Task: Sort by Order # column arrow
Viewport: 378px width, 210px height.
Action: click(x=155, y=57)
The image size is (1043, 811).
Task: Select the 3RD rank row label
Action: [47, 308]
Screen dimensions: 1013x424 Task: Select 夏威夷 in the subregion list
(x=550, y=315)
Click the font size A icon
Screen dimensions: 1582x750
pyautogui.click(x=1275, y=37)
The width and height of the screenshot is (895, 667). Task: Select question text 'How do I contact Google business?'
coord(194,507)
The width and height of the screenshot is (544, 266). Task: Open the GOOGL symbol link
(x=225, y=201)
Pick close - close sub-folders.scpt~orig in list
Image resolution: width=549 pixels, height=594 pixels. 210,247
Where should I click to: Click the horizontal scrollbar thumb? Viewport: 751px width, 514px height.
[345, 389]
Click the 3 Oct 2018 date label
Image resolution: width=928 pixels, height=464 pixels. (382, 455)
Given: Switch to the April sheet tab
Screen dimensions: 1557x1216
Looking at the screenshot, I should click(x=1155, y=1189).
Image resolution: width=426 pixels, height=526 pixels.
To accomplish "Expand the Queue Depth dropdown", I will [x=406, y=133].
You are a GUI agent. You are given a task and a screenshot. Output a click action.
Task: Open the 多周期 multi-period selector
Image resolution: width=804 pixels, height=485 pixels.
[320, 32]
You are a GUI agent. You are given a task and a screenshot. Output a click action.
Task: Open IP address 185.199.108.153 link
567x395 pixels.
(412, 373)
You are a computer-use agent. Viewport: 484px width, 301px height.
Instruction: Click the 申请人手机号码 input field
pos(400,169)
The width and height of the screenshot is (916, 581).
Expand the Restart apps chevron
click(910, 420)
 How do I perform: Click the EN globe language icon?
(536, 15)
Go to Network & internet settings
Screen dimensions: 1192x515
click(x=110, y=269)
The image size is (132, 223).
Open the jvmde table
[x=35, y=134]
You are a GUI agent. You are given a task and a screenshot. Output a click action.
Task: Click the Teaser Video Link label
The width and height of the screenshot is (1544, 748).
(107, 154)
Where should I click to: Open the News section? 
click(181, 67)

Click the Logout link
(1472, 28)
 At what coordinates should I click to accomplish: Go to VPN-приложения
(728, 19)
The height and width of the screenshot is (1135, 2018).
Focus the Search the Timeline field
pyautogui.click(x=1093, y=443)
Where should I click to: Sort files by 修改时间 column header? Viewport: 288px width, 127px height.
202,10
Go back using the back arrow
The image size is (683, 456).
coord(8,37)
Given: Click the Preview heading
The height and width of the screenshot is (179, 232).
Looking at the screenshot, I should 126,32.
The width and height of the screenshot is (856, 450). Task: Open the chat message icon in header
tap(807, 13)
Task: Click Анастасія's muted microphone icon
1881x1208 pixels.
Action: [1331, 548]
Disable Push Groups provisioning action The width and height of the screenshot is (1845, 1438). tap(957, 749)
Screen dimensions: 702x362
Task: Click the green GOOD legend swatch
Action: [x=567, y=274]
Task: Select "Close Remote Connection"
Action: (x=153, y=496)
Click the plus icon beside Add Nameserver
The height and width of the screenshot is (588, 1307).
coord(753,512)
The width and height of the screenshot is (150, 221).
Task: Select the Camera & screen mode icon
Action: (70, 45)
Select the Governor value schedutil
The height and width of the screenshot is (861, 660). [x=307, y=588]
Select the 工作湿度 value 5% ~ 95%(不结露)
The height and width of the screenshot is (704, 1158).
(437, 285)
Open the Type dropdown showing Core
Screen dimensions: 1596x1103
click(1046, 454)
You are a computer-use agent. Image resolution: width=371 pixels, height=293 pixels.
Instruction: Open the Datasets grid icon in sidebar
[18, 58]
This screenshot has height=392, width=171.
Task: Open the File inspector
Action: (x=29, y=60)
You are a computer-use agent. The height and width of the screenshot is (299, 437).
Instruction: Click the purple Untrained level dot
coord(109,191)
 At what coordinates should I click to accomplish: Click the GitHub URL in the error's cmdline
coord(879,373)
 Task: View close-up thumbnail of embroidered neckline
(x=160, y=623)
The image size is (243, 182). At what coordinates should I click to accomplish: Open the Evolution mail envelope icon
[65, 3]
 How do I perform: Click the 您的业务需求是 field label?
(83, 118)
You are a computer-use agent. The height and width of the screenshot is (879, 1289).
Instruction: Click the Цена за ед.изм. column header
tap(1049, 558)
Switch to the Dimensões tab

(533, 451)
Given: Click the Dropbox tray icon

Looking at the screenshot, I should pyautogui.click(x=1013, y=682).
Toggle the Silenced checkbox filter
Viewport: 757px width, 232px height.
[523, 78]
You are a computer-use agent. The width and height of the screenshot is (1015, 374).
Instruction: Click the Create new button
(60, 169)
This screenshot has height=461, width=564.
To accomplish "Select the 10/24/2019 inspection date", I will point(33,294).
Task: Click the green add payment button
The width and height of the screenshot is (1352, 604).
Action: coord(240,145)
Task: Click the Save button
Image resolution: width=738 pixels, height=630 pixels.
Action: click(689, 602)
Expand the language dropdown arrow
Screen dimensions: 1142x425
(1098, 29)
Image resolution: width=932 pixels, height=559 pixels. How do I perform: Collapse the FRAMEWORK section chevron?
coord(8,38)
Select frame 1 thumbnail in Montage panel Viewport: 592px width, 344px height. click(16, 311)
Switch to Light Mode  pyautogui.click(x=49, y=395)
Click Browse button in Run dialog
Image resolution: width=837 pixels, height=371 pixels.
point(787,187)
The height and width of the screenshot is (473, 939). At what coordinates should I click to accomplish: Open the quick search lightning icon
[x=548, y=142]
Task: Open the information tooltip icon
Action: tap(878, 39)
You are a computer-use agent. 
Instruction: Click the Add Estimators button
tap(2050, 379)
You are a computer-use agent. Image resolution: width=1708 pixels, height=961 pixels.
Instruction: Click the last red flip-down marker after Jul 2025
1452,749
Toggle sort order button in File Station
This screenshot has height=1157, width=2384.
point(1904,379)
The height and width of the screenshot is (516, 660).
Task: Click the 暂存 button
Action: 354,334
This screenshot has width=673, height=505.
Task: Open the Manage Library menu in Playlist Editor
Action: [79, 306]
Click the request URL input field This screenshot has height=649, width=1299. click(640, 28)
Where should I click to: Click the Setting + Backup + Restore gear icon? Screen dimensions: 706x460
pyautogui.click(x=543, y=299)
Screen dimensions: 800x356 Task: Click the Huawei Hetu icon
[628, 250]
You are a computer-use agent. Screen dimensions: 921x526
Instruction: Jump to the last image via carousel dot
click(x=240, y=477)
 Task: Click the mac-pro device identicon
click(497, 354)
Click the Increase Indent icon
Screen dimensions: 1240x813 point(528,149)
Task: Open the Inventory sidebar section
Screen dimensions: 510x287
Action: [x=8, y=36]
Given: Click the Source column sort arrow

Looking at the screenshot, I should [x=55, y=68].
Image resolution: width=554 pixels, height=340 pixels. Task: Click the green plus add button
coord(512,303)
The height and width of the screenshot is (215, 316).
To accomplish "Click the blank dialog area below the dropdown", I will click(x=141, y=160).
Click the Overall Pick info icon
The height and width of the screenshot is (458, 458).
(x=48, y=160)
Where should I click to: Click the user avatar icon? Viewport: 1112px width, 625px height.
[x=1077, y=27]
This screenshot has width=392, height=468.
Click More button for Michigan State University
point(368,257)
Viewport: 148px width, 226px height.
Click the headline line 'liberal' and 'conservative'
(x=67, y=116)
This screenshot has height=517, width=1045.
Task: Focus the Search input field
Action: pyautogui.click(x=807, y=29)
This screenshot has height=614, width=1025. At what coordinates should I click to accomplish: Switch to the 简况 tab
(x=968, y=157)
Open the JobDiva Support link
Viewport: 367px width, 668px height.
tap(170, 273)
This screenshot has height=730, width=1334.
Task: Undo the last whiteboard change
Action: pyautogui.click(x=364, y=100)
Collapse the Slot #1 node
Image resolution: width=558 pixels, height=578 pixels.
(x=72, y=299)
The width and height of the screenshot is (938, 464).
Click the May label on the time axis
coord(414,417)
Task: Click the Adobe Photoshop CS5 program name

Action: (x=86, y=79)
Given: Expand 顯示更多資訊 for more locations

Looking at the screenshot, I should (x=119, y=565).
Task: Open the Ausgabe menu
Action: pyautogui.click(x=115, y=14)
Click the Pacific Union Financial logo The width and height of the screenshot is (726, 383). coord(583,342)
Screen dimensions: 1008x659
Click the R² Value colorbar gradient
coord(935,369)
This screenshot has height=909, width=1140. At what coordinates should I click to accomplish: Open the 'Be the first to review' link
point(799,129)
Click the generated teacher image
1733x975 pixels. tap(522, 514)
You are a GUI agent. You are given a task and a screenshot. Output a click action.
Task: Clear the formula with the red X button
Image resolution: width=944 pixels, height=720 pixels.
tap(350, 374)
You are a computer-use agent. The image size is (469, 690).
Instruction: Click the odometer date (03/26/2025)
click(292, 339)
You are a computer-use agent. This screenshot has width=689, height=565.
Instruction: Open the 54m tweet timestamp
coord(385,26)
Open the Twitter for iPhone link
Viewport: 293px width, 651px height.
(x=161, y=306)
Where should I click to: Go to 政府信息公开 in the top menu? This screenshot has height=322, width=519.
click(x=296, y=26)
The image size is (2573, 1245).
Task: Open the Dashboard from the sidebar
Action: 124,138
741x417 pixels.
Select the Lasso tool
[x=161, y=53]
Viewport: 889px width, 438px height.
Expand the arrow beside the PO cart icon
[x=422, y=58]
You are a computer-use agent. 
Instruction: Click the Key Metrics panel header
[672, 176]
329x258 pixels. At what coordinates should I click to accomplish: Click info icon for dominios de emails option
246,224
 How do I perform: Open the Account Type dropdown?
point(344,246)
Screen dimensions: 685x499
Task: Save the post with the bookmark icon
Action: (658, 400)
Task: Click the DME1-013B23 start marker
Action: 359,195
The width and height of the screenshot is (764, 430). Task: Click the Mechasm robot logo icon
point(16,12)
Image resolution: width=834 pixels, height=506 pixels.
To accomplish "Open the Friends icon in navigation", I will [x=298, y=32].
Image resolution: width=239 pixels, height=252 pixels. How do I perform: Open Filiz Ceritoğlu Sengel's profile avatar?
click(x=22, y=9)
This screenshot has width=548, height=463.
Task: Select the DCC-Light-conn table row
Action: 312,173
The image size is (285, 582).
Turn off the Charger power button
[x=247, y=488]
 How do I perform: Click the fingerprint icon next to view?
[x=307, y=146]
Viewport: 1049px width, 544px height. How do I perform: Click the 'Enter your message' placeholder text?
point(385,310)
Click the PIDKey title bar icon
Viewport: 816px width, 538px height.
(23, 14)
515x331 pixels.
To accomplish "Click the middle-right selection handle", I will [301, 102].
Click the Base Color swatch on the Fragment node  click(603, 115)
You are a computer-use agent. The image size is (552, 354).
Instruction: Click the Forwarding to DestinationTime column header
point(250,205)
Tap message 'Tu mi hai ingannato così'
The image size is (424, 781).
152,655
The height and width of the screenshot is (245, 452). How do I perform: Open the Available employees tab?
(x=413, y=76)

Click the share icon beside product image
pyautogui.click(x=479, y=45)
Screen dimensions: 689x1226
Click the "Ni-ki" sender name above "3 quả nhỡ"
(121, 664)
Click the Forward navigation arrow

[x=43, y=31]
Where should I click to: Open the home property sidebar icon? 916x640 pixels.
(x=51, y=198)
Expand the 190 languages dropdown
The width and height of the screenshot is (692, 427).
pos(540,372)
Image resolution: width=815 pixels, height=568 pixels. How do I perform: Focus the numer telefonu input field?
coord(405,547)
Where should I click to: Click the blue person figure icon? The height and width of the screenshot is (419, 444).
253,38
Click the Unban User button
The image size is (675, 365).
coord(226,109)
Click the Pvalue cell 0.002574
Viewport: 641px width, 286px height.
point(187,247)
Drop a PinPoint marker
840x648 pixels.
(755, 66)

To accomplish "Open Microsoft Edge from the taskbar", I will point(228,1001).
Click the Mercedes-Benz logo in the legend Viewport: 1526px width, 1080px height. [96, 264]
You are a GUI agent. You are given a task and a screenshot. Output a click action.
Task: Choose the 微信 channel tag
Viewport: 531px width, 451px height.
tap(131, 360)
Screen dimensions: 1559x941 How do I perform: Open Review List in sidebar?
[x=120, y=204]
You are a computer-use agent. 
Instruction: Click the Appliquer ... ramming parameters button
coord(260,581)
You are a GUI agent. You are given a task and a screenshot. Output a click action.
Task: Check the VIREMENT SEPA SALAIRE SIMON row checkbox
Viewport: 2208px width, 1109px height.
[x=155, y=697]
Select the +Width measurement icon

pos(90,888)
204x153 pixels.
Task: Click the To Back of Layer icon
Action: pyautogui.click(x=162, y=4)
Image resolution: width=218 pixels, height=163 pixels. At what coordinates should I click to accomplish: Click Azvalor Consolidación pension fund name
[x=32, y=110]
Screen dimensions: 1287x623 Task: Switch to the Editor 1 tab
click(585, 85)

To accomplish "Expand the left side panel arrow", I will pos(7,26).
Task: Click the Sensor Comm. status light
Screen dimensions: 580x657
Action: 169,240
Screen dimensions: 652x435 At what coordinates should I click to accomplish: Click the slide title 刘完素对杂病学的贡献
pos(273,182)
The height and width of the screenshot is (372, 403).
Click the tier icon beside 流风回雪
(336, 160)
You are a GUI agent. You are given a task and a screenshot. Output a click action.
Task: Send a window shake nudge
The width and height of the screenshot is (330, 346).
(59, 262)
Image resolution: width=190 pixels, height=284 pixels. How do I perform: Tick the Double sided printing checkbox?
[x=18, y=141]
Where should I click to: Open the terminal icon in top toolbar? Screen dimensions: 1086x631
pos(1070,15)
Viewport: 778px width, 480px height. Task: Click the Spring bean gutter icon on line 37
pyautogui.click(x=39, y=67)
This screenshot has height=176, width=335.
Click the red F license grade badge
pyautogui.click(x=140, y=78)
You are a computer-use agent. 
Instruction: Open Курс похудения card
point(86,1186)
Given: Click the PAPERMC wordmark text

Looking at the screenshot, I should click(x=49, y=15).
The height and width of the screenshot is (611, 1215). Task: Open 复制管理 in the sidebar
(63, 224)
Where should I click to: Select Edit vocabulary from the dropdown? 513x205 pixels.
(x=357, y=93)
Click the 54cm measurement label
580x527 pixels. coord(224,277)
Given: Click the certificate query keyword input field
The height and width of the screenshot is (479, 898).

● ● ● ●

> _Short exercise_
Switch "thumbnail" to "preview" in the items from the line with "Image resolution: width=932" up to and including the line with "Switch to Light". Write out only those lines again, with nothing else changed.

> _Output for this exercise_
Image resolution: width=932 pixels, height=559 pixels. How do I perform: Collapse the FRAMEWORK section chevron?
coord(8,38)
Select frame 1 preview in Montage panel Viewport: 592px width, 344px height. click(16, 311)
Switch to Light Mode  pyautogui.click(x=49, y=395)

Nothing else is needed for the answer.